- Your instructions
Look for the string "preset" in the listing. Copy each line that has it.

- Source data

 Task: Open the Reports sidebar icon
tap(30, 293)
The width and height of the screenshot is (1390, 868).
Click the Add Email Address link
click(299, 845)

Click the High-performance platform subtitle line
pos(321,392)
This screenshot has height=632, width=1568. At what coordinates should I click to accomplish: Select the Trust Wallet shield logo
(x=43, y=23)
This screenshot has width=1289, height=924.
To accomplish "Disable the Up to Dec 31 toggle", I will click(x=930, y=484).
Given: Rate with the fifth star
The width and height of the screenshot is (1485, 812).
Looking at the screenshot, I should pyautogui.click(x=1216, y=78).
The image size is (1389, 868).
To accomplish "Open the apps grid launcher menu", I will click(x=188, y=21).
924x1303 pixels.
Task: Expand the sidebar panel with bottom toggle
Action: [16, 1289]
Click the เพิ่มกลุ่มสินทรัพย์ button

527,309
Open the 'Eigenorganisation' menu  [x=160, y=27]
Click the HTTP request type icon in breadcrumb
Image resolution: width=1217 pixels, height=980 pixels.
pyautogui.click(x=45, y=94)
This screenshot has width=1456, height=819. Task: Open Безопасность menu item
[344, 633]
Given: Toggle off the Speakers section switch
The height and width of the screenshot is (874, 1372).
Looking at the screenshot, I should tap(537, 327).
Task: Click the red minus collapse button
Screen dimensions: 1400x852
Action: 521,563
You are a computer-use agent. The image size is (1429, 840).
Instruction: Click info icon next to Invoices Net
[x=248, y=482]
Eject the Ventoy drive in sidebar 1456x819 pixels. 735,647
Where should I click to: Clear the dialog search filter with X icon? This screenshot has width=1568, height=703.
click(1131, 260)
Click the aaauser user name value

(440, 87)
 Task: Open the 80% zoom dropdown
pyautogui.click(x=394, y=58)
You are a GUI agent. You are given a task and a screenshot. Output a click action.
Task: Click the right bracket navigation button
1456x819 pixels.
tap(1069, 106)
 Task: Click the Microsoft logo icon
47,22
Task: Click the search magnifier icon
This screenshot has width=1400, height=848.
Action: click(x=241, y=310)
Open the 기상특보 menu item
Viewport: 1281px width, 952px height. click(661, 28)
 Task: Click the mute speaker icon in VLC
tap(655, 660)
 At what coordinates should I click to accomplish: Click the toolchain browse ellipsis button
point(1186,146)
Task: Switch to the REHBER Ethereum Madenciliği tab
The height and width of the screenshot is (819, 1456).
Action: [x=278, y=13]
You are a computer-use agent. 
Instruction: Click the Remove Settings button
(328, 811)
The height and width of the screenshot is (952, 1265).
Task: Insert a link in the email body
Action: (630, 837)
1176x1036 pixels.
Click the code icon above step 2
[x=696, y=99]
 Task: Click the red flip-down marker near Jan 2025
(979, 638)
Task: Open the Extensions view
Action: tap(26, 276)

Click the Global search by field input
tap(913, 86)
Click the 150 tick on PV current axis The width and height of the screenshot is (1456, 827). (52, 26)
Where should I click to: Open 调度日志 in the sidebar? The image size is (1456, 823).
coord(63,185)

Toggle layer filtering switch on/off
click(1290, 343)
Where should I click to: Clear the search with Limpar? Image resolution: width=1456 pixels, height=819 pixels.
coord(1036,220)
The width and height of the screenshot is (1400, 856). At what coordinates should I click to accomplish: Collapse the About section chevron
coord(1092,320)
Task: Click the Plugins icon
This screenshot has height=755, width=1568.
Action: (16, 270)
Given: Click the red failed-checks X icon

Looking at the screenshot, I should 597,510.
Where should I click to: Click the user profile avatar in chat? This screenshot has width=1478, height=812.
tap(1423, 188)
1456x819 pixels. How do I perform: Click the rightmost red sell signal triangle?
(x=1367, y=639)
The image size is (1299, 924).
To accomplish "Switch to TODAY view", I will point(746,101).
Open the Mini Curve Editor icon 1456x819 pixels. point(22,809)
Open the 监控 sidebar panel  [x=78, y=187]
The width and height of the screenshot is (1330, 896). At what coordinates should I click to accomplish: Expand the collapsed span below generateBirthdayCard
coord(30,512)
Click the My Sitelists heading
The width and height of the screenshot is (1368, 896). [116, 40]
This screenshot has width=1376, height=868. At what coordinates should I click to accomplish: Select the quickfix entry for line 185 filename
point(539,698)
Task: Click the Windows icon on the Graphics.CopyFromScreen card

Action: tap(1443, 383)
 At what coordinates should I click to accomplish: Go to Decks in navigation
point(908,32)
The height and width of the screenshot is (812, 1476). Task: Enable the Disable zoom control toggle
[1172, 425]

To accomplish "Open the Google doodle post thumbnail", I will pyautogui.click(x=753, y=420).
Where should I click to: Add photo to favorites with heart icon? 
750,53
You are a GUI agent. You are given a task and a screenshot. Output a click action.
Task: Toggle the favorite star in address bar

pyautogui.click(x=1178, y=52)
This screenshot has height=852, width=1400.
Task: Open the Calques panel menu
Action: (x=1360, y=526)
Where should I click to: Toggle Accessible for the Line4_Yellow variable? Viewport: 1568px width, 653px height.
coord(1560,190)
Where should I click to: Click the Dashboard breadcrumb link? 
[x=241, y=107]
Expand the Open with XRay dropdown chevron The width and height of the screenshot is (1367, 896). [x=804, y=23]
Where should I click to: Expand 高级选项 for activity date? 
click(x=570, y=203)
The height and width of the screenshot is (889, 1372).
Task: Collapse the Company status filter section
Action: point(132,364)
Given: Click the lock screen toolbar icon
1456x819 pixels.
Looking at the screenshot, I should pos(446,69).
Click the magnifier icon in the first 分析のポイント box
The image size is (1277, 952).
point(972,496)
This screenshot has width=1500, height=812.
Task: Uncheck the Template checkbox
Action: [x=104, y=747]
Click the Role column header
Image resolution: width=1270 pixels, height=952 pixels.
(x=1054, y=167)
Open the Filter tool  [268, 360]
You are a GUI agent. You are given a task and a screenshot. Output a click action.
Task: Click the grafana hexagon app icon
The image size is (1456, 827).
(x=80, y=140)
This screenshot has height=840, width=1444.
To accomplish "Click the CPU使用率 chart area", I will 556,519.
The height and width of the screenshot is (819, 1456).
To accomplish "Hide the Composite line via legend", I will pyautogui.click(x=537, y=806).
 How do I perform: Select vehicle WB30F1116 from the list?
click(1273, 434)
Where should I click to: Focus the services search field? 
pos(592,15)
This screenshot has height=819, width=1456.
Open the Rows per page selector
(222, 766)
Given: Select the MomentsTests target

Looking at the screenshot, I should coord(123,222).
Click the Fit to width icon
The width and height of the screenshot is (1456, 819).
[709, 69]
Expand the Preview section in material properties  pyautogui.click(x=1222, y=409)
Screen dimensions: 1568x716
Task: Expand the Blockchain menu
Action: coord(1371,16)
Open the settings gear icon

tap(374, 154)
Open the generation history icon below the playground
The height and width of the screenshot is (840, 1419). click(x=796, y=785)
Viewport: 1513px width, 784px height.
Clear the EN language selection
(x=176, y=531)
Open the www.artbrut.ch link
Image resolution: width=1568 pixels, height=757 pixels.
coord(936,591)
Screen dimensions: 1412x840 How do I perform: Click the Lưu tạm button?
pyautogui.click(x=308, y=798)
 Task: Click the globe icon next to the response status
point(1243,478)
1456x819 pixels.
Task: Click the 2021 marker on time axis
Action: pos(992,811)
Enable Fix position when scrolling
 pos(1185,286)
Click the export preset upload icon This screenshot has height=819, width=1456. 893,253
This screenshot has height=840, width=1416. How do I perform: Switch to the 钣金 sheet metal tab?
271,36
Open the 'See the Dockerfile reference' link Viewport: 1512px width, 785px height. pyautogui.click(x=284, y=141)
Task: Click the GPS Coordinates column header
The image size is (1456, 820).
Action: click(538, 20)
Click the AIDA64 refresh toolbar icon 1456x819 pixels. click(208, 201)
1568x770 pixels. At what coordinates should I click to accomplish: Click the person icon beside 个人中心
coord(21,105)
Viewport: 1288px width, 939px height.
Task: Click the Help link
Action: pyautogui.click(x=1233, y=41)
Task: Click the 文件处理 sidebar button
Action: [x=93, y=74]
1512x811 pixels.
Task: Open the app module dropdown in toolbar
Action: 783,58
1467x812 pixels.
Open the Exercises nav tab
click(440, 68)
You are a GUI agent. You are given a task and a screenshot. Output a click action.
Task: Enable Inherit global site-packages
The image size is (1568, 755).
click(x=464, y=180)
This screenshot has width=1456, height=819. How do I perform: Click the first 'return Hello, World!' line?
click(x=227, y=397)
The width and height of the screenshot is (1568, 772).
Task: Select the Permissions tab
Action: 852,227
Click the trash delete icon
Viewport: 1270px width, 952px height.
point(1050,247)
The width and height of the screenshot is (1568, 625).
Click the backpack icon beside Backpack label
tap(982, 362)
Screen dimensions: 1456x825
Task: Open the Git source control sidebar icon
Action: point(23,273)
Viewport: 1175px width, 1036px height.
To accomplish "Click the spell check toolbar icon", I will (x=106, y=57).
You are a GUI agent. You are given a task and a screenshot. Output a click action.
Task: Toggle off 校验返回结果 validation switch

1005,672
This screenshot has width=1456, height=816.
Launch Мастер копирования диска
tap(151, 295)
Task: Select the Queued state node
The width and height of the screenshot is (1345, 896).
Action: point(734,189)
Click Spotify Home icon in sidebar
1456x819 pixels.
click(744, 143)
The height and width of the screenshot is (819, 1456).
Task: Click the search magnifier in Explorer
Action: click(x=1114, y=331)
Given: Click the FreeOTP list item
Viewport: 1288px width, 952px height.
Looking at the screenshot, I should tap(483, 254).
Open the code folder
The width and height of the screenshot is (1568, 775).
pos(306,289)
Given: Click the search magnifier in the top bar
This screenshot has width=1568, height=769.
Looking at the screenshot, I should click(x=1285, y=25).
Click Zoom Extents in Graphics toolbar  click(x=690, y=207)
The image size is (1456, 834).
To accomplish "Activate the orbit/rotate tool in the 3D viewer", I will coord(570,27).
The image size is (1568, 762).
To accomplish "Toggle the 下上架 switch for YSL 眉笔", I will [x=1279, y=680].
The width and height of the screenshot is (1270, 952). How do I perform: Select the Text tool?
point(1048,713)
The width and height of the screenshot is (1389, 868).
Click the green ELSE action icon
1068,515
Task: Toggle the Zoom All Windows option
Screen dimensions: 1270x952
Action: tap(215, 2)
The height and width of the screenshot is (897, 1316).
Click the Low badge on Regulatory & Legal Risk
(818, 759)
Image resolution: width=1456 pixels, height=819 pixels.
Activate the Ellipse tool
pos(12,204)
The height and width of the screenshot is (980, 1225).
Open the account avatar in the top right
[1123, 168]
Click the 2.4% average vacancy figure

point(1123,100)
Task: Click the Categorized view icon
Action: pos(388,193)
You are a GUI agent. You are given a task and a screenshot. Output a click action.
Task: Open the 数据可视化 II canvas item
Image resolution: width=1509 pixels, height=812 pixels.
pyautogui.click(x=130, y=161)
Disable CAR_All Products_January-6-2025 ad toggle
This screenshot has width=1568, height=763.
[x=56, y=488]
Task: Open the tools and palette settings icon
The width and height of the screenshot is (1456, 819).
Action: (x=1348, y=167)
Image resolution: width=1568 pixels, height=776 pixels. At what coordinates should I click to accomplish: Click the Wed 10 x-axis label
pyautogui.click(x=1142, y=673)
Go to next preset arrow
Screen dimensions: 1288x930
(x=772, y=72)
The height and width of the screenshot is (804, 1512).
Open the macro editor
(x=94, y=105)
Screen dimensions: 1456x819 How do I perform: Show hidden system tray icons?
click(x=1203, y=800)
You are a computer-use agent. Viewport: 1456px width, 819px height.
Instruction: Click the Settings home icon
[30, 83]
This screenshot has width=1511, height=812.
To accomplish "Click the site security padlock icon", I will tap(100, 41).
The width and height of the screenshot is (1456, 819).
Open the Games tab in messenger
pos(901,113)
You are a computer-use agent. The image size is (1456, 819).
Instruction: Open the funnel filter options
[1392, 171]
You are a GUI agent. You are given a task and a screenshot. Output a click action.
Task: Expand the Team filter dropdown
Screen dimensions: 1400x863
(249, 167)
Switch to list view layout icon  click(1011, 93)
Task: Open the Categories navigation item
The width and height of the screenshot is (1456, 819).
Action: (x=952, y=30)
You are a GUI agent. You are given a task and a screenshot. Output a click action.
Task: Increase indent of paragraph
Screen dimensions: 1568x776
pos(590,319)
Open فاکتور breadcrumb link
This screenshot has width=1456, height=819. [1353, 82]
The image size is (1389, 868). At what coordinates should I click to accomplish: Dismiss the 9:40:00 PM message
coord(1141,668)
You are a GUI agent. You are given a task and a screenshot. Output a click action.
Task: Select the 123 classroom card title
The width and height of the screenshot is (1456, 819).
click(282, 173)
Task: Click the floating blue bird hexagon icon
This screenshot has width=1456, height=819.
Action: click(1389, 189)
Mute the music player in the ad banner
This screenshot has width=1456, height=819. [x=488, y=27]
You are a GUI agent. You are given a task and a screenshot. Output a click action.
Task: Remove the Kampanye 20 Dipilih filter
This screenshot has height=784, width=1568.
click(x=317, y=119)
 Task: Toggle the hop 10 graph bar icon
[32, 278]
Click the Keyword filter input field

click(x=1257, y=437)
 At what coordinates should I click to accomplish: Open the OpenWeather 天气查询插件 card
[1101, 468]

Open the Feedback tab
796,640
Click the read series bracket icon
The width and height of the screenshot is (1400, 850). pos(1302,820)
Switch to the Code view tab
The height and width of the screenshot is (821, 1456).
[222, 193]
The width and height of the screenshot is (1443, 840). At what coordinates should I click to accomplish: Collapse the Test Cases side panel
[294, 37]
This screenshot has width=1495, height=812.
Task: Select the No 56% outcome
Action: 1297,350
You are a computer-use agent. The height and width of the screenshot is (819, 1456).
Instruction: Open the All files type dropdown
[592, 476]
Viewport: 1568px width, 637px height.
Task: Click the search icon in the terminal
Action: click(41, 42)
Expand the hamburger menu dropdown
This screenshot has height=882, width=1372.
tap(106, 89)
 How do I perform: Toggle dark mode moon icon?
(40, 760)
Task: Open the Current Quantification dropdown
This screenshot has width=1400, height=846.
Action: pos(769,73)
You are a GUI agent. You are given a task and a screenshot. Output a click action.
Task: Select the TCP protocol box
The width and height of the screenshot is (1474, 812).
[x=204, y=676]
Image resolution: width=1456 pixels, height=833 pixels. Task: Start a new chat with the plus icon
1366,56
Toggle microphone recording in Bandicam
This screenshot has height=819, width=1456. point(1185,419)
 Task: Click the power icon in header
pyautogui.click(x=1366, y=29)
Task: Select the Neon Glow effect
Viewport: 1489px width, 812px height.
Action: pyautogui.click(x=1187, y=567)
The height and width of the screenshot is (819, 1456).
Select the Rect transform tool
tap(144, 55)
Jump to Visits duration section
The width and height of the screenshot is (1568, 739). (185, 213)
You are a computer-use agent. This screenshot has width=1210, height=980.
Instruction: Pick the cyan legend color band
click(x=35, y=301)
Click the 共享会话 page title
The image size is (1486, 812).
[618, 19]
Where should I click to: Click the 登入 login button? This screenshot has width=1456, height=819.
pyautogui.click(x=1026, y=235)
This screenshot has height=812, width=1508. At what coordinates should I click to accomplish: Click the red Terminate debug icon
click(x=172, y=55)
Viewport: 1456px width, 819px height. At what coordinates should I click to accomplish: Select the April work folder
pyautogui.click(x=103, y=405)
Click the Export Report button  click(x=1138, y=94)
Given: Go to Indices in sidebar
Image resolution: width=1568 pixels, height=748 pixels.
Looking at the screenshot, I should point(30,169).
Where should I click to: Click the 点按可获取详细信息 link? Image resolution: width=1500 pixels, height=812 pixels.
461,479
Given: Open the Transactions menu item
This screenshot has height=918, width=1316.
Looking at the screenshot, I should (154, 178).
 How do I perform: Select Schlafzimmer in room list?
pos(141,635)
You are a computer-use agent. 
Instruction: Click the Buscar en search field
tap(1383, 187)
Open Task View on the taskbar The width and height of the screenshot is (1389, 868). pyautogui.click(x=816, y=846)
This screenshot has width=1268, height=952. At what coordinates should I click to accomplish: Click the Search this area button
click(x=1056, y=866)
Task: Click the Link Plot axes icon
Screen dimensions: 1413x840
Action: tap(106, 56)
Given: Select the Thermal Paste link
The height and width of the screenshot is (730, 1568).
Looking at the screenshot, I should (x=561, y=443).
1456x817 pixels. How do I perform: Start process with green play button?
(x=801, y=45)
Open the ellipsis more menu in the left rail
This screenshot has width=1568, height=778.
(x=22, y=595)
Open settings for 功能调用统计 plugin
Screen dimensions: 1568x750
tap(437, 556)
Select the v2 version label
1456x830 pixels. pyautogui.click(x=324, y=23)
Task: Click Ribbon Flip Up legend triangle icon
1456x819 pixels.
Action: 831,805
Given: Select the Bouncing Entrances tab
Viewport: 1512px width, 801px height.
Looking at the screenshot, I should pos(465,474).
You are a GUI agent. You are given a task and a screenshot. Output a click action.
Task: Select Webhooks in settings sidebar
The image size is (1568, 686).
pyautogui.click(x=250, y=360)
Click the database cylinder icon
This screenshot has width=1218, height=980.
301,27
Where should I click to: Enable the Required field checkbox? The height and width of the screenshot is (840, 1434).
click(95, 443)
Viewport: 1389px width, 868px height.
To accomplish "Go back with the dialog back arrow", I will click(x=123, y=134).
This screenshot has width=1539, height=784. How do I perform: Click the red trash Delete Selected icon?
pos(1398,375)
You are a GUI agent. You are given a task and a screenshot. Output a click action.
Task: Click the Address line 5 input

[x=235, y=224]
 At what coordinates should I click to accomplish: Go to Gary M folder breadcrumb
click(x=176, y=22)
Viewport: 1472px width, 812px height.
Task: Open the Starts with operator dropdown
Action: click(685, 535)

- Task result
Click the export preset upload icon This screenshot has height=819, width=1456. 893,253
Go to next preset arrow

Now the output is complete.